The importance of data privacy is becoming increasingly understood across several industries, and the data breaches that occur and grab headlines serve as an ongoing reminder of how critical it is to protect all data.
In the legal industry, there is no room for risk or vulnerabilities — the consequences are too great. Benjamin Franklin once said there were only two things certain in life: death and taxes. If you are a legal firm considering cloud storage technology, you can add two more certainties to your list: i) lots of sensitive case and client data being created; and ii) this data being stored in the cloud, eventually.
The legal profession sees data disclosure and privacy as a very important part of the discovery process, attorney-client privilege and protecting clients. There are many processes in place at law firms to protect such data and information, and this protection and privacy are critical to many aspects of a law firm, including the outcomes of litigation and relationships with clients. This historic value of data may explain why legal firms have shown hesitation to embrace cloud computing.
According to the 2016 Legal Technology Survey Report (available for purchase only) by the American Bar Association, 42% of firms planned to hold off on cloud usage this year. The hesitation identified in the survey may come from concerns with the law and regulations and also from concerns about data security and the risk of a breach or disclosure. However, with the tremendous cost savings and operational advantages that arise from cloud adoption, it is increasingly difficult for firms not to consider these benefits.
The good news is that law firms can rest assured that risk regarding compliance and regulatory issues and the risk of their data being breached or stolen could both be addressed with encryption and policies for data access.
When data is encrypted and controls are placed on how and where that data is accessed, many regulatory concerns can be resolved.
While it is true that laws and regulations regarding handling data may vary state to state and even vary country to country, many of the regulations place constraints on the location of the data or the protection required (or notification of a lack of protection in the case of breach disclosure laws). Firms pursuing cloud providers can require encryption and ask providers to disclose and limit where their data in the cloud is being stored geographically and be able to restrict its movement so that it remains within a particular country.
When data is encrypted and controls are placed on how and where that data is accessed, many regulatory concerns can be resolved. For example, when data is stored in the cloud, it is also possible to ensure that not only is it fully encrypted, but that access policies are in place to control which users can actually access the encryption keys that protect the data. This way, a policy can be enforced to ensure that the data that “Joe” has access to read, can only be read when “Joe” is in the United States.
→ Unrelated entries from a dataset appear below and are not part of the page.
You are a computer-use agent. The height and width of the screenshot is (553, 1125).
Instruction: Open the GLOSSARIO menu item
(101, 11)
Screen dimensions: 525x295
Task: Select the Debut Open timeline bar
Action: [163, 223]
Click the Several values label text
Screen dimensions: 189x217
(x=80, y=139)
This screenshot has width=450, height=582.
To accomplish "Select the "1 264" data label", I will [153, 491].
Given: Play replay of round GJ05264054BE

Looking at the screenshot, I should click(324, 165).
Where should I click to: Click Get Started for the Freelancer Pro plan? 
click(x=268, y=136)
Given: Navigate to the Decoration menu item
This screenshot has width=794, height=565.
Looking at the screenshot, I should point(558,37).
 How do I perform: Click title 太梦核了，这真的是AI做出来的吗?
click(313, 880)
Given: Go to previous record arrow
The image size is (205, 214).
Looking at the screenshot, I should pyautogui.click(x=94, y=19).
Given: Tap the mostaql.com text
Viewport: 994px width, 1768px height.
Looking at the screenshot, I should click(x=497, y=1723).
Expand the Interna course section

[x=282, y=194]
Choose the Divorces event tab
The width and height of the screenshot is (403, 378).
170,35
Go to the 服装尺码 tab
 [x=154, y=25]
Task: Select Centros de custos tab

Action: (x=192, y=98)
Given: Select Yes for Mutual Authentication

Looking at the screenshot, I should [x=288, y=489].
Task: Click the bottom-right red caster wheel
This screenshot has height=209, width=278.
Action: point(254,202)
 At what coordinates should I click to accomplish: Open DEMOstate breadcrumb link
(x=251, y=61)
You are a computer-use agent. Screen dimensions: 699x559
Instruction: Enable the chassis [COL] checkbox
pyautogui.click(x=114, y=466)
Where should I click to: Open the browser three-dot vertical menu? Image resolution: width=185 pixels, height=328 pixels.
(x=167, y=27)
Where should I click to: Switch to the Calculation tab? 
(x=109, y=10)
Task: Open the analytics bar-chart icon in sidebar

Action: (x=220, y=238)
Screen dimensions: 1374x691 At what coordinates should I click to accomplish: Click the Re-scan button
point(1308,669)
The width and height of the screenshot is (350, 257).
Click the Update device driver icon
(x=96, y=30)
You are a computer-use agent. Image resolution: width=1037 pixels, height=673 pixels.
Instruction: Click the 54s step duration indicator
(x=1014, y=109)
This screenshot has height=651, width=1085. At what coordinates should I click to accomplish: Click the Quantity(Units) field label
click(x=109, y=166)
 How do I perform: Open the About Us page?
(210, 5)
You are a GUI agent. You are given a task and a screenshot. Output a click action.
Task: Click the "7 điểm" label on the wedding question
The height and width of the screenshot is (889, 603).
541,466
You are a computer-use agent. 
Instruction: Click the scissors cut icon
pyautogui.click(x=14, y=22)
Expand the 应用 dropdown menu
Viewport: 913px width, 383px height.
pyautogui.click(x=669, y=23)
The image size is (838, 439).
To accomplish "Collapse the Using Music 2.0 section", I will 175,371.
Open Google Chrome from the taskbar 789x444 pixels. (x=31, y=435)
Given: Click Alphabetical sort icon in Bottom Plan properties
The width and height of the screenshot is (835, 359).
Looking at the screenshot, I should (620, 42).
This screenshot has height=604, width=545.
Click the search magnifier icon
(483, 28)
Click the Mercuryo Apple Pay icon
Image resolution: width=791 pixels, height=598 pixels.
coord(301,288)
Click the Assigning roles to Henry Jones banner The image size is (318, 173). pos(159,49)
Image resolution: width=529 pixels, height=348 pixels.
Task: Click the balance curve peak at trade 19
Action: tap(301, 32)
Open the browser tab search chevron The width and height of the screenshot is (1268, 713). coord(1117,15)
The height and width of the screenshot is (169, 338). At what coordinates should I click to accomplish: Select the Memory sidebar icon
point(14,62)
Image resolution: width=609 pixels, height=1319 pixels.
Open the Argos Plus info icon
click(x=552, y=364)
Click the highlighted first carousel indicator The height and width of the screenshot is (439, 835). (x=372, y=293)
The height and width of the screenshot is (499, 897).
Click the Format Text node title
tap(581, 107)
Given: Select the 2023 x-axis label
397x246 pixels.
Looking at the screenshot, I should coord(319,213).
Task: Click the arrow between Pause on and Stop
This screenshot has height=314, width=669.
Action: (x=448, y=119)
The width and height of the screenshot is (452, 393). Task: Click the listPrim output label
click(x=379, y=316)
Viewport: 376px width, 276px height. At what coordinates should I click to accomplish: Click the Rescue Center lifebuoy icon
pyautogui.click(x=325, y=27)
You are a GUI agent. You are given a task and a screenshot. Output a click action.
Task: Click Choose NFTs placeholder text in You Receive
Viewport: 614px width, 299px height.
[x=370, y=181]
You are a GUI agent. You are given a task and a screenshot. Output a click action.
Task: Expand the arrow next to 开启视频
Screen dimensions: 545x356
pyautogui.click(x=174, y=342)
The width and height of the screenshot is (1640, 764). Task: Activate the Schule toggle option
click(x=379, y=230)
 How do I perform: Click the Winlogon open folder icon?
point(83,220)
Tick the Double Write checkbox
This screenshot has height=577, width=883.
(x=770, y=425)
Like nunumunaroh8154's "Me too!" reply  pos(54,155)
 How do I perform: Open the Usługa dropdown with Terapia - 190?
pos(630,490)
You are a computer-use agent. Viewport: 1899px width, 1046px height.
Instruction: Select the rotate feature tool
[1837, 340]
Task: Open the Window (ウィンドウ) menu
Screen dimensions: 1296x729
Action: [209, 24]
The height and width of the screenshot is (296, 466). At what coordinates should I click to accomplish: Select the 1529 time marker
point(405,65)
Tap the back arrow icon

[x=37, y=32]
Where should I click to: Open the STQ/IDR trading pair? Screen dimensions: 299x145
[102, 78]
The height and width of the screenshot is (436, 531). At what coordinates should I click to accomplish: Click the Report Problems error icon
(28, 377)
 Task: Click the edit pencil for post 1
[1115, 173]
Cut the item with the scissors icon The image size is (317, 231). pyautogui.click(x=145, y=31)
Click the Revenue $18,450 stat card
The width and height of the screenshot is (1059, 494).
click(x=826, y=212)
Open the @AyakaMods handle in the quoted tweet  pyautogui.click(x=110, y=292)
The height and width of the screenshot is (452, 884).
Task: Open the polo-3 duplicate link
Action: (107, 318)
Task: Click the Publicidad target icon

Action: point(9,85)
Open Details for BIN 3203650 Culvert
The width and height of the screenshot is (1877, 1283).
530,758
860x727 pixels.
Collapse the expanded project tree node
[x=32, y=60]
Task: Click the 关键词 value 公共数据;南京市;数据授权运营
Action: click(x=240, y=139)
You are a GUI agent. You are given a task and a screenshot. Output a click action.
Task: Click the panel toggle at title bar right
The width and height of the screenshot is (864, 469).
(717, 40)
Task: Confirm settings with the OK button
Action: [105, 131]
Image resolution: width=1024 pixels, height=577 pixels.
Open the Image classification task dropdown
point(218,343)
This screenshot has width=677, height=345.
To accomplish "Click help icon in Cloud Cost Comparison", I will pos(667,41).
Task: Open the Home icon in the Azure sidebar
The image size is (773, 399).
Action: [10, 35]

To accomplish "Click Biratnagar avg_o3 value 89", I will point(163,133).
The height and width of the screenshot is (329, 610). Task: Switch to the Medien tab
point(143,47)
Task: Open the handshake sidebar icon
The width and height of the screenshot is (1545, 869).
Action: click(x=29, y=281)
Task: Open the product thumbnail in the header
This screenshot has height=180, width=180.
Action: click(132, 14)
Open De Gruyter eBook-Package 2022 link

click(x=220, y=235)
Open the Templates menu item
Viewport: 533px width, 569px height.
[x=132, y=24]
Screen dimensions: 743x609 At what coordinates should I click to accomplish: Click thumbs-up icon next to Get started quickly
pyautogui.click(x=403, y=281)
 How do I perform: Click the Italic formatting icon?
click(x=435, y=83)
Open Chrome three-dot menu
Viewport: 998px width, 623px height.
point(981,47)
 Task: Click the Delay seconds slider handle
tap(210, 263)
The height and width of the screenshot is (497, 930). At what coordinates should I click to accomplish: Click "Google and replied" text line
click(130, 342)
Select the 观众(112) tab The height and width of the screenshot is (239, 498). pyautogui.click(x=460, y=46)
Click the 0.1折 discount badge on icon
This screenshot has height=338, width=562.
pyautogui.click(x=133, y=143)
If “Joe” moves the virtual machine and its data out of the cloud data center in the United States and tries to access it in on servers in Germany, for example, the virtual machine and data are inaccessible to Joe because even though he is an authorized user, he is in an unauthorized location.
When data encryption is combined with geo-fencing or boundary-based policy enforcement, not only is data protected with encryption but its movements can also be controlled.
The availability of strong encryption, key management and access policy for data residing in cloud services makes it possible for law firms to embrace cloud services while at the same time pursuing advanced data security strategies. All of which would likely be a tremendous relief to clients who count on law firms protecting their sensitive data in the strongest, most efficient and cost-effective way possible.